**Job**
Find each line in the records that contains the word "header" and copy those lines out in full.

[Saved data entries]
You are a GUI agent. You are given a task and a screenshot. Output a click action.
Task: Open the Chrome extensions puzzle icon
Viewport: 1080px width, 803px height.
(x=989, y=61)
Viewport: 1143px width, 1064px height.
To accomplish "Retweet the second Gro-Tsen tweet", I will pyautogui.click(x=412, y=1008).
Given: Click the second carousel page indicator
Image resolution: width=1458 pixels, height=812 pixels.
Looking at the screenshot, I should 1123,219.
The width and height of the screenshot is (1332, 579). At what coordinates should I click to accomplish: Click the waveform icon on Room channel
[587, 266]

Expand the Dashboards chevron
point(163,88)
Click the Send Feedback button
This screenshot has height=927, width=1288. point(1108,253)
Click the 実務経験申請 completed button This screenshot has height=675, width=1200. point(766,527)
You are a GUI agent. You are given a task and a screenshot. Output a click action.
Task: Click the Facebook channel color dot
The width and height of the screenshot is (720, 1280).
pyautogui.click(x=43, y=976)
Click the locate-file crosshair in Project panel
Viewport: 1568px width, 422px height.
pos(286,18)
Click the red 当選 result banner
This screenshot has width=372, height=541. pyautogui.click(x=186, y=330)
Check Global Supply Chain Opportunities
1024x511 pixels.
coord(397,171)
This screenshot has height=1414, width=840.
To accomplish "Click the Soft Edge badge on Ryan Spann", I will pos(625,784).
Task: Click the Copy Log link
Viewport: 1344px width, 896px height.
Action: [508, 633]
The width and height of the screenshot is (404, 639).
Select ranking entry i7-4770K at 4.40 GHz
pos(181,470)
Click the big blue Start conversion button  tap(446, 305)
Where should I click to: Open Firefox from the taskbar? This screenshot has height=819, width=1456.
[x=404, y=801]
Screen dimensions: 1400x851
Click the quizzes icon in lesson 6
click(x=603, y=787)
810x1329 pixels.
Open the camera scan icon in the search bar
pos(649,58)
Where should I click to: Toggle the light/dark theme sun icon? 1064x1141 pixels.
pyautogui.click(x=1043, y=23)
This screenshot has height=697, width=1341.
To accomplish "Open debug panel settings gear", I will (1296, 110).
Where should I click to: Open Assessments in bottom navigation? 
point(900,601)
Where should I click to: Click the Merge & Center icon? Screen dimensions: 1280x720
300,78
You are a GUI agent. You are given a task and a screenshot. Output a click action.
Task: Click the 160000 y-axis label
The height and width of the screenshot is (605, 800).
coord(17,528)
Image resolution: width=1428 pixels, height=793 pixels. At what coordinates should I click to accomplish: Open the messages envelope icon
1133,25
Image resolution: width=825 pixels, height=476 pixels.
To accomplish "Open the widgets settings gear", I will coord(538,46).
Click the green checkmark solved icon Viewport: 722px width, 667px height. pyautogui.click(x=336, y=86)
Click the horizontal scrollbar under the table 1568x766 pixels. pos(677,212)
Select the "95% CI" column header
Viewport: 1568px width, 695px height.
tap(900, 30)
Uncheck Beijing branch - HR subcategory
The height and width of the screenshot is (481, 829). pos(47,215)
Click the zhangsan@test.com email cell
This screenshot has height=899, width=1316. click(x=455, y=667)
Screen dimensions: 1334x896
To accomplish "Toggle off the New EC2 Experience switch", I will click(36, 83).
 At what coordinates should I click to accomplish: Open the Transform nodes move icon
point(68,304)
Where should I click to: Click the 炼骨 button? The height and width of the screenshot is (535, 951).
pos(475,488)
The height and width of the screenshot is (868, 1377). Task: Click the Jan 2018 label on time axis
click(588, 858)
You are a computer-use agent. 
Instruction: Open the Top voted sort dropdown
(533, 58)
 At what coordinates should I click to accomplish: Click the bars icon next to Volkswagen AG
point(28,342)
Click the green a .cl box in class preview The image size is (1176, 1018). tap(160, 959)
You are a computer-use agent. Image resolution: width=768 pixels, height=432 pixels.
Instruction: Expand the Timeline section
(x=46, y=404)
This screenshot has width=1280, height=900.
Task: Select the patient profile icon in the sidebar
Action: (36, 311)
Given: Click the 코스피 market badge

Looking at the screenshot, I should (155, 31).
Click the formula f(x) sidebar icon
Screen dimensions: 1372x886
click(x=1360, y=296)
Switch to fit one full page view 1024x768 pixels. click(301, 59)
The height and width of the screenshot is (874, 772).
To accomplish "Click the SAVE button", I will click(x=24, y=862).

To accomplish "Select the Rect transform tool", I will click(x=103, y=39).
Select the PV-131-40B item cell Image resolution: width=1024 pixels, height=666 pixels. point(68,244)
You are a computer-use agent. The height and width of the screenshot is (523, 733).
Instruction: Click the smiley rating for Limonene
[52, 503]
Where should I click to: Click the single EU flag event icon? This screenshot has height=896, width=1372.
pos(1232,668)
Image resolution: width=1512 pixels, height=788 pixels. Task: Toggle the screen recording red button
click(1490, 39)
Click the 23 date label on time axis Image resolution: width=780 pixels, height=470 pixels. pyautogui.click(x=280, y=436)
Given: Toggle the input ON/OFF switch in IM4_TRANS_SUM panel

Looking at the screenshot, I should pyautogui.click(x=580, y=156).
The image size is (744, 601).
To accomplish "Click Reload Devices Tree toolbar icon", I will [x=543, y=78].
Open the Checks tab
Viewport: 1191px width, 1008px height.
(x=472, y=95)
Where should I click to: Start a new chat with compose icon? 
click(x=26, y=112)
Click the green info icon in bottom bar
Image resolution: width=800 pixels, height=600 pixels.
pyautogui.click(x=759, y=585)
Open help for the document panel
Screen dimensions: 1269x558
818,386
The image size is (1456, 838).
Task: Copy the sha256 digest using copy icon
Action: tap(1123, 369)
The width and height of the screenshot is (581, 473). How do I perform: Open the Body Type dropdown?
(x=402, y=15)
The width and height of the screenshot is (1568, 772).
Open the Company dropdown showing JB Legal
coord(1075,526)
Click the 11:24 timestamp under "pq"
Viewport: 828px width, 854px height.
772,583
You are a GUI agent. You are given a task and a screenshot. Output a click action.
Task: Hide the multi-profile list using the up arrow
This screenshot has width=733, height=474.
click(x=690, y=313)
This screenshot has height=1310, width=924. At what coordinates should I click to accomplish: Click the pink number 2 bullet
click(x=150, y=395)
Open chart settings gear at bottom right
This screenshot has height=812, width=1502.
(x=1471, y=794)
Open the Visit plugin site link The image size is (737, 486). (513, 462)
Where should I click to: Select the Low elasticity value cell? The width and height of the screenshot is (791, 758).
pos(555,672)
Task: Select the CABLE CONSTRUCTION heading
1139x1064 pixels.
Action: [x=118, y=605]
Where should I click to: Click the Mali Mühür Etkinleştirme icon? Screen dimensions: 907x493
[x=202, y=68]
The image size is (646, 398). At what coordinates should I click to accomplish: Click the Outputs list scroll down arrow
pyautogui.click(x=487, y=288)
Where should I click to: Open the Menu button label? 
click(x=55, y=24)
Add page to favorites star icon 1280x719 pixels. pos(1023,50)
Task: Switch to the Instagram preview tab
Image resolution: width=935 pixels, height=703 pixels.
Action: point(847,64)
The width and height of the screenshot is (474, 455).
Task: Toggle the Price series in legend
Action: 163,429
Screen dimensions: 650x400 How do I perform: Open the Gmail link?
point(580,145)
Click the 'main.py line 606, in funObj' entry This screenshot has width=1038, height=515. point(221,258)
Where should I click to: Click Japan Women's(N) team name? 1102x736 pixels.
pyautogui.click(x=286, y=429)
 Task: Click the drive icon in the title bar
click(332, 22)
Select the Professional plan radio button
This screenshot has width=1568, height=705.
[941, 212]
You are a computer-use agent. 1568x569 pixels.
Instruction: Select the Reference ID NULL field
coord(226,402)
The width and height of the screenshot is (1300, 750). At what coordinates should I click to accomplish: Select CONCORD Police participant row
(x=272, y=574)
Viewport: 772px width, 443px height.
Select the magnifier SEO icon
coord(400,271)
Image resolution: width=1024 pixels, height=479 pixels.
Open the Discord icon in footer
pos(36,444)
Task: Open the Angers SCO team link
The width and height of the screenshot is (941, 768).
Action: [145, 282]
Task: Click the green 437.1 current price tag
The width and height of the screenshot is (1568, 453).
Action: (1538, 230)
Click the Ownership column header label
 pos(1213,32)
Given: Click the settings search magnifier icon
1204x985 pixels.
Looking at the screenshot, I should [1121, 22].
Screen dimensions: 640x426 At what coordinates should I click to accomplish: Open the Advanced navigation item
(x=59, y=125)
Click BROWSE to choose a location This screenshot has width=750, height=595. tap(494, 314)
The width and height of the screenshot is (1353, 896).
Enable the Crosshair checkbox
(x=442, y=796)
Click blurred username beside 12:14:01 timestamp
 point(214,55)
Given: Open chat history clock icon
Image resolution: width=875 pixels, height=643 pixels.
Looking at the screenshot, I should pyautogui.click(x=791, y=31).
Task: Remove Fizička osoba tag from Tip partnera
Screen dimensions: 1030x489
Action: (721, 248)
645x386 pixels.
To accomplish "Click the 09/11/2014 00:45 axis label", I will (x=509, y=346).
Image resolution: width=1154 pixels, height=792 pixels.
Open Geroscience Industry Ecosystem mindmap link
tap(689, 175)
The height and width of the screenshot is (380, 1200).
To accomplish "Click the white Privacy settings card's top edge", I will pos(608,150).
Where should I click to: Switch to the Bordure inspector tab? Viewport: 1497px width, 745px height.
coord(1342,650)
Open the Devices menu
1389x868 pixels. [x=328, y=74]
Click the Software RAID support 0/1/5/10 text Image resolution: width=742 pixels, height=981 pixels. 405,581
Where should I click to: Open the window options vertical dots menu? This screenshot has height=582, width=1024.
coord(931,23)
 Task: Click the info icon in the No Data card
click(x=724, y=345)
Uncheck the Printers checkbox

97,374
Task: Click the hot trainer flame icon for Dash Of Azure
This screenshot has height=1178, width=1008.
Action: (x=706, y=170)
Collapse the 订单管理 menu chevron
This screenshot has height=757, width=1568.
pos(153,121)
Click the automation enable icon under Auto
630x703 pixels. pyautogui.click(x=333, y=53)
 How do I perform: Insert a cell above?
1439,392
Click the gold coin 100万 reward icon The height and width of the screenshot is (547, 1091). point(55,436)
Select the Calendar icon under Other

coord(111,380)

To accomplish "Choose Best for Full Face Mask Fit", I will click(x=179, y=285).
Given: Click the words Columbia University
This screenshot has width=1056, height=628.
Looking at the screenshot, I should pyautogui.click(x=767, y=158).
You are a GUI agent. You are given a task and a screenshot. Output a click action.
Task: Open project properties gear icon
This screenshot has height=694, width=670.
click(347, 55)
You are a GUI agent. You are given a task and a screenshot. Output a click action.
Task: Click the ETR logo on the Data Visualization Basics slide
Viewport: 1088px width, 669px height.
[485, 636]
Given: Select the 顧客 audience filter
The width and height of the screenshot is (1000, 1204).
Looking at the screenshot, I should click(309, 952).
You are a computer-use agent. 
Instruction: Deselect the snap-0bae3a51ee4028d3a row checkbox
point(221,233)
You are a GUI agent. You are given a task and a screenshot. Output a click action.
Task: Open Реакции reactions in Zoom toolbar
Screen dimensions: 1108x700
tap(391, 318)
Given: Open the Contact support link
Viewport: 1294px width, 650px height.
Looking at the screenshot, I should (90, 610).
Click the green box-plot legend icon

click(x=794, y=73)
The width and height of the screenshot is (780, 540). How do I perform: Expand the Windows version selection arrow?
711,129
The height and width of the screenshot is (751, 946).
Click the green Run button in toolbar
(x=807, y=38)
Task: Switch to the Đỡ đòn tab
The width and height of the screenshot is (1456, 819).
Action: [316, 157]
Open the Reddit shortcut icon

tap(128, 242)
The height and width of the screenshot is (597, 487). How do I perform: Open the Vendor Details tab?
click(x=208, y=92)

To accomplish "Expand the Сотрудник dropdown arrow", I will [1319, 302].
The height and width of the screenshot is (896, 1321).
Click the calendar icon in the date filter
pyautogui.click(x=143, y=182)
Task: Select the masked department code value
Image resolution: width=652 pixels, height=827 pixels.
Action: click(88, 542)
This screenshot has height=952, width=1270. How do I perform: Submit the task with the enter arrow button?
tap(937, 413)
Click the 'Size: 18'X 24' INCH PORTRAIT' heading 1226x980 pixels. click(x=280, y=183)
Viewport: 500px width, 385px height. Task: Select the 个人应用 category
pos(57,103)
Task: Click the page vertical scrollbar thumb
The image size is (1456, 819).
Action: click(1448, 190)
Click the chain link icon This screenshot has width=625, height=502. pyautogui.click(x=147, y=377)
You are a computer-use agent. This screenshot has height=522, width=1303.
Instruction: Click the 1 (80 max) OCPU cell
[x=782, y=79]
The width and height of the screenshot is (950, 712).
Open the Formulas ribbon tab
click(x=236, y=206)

**Exercise response**
Select the "95% CI" column header
Click the Ownership column header label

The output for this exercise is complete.